In other words, the birth of “artificial intelligence,” or AI, has arrived in concrete terms. Through the process of spike timing, these neuromorphic chips (we’ll take the liberty of calling them “neurons” as a fair analogy) become more responsive to other neurons that match their own signaling behavior while ignoring those neurons that fail to work constructively to strengthen connections. Thus, similar behavior is strengthened, different behavior weakens, and, consequently, the neurons change shape and behavior. This means neuromorphic chips can now learn through experience, or think. Everyone paying attention to this research knows that this is just the beginning of what will become an AI reckoning that will transform the planet dramatically, and much sooner than most people realize.

We should be asking ourselves all sorts of questions concerning what will happen next. For instance, DARPA’s involvement ensures military implementation of neuromorphic intelligence, both defensively and offensively. It isn’t a stretch to assume that the NSA, CIA, and FBI will be involved in a multitude of AI applications. It’s also easy to imagine a new Cold War stemming from AI innovation. But some are more concerned with what AI will do once it realizes we can’t control it. Science continues to direct humanity’s destiny in mostly positive ways, but this trajectory must be assisted by ethical guidance.

I don’t think anyone will be able to understand advanced AI behavior for a few key reasons, but mainly because of one inherent difference–we’re a carbon-based species, and AI is silicon based.
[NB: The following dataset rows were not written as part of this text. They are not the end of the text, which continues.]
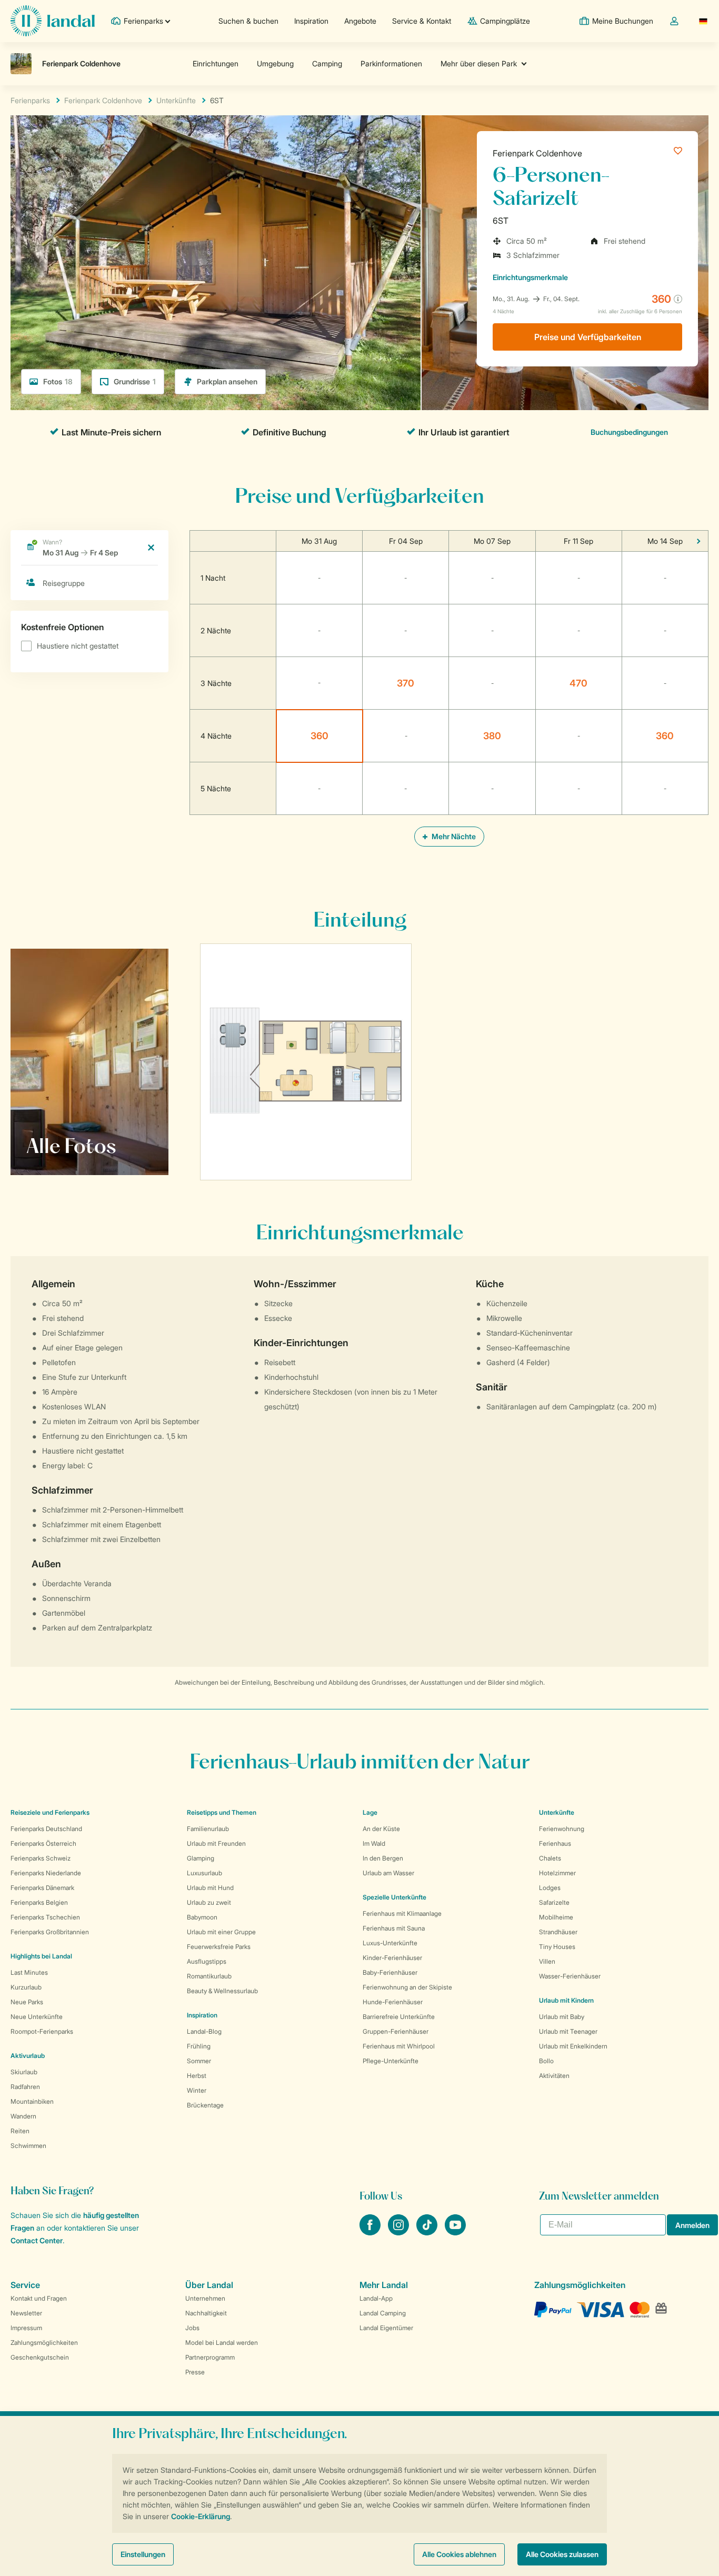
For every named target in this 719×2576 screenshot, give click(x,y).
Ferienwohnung (561, 1829)
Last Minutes (29, 1972)
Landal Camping (382, 2313)
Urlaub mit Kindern (566, 2000)
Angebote (360, 20)
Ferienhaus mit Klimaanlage (402, 1913)
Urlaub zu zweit (209, 1902)
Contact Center (37, 2240)
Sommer (199, 2061)
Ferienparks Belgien (39, 1902)
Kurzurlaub (26, 1987)
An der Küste (381, 1829)
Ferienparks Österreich (43, 1843)
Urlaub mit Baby (561, 2017)
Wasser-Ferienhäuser (570, 1976)
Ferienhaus (555, 1843)
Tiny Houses (557, 1947)
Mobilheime (556, 1917)
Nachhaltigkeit (206, 2313)
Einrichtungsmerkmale (530, 277)
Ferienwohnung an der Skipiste (407, 1987)
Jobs (192, 2328)
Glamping (200, 1858)
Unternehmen (205, 2298)
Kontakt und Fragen (39, 2298)
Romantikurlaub (209, 1976)
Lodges (550, 1888)
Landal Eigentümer (386, 2328)
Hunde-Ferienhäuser (393, 2002)
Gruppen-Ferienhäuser (395, 2031)
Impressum (26, 2328)
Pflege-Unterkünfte (390, 2061)
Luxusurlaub (204, 1873)
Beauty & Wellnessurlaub (222, 1991)
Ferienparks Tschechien (45, 1917)
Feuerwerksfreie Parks (219, 1947)
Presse (195, 2372)
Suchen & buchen (248, 20)
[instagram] (399, 2232)
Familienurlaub (208, 1829)
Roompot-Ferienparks (42, 2031)
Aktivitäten (554, 2076)
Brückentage (205, 2105)
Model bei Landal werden (221, 2342)
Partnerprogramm (210, 2357)
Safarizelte (554, 1902)
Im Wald (374, 1843)
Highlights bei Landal (41, 1956)
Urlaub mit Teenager (568, 2031)
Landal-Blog (204, 2031)
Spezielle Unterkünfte (394, 1897)
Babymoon (202, 1917)
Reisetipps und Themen (221, 1812)
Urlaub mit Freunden (216, 1843)
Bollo (546, 2061)
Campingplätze (505, 20)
No matter how hard we try to program AI in our image in order to control it, we’ll be inventing a duplication that will perceive things differently because of its inherent otherness. By default, no one can accurately predict the perceptions of silicon consciousness. What we can predict is that our neuromorphic offspring will behave in unexpected ways, like a Humboldt squid sizing up a scuba diver while deciding when to strike. I don’t really see any way of getting around this.